In the entries below, find the line containing "Instruction: Open the" and the line containing "The height and width of the screenshot is (631, 930).". Copy those two lines and everything between them exactly, and only that.

SUPPLIED INFORMATION:
· · · · · · ·
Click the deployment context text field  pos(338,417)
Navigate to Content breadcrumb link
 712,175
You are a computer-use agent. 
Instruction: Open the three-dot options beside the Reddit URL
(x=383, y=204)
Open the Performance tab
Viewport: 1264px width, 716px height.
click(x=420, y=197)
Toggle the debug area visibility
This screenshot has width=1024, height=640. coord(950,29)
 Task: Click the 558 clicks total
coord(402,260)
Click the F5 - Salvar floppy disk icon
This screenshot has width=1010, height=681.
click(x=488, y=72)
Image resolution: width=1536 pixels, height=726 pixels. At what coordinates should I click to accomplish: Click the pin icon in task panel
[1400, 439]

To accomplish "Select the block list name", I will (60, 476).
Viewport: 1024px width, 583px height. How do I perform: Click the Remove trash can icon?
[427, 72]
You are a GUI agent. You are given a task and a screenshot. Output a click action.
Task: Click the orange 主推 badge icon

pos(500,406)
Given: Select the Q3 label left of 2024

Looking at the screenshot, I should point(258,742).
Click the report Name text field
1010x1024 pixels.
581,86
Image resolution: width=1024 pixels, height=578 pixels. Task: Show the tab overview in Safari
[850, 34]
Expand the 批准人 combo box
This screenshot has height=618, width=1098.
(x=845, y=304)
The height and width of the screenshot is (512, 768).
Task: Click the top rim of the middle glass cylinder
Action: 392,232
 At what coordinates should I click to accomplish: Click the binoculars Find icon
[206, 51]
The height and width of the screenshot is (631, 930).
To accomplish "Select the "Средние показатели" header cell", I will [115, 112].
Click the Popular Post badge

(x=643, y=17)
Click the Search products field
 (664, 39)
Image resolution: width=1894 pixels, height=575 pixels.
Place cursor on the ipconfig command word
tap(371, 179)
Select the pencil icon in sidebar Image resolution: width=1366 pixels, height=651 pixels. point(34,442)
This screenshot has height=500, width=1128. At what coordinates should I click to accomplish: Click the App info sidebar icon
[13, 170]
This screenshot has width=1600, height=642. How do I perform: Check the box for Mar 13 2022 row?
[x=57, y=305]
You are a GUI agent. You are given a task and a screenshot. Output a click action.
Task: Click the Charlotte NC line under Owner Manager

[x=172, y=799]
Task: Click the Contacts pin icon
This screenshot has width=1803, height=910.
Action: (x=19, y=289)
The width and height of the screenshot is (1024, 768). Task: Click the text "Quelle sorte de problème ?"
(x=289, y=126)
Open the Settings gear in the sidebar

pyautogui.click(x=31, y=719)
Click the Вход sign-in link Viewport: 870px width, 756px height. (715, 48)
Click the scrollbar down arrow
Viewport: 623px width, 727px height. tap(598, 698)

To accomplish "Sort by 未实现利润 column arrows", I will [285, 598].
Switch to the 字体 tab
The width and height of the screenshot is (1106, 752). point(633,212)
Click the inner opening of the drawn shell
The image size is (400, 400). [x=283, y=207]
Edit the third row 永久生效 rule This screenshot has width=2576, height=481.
· · · · · · ·
ANSWER TO THIS TASK:
Instruction: Open the three-dot options beside the Reddit URL
(x=383, y=204)
Open the Performance tab
Viewport: 1264px width, 716px height.
click(x=420, y=197)
Toggle the debug area visibility
This screenshot has width=1024, height=640. coord(950,29)
 Task: Click the 558 clicks total
coord(402,260)
Click the F5 - Salvar floppy disk icon
This screenshot has width=1010, height=681.
click(x=488, y=72)
Image resolution: width=1536 pixels, height=726 pixels. At what coordinates should I click to accomplish: Click the pin icon in task panel
[1400, 439]

To accomplish "Select the block list name", I will (60, 476).
Viewport: 1024px width, 583px height. How do I perform: Click the Remove trash can icon?
[427, 72]
You are a GUI agent. You are given a task and a screenshot. Output a click action.
Task: Click the orange 主推 badge icon

pos(500,406)
Given: Select the Q3 label left of 2024

Looking at the screenshot, I should point(258,742).
Click the report Name text field
1010x1024 pixels.
581,86
Image resolution: width=1024 pixels, height=578 pixels. Task: Show the tab overview in Safari
[850, 34]
Expand the 批准人 combo box
This screenshot has height=618, width=1098.
(x=845, y=304)
The height and width of the screenshot is (512, 768).
Task: Click the top rim of the middle glass cylinder
Action: 392,232
 At what coordinates should I click to accomplish: Click the binoculars Find icon
[206, 51]
The height and width of the screenshot is (631, 930).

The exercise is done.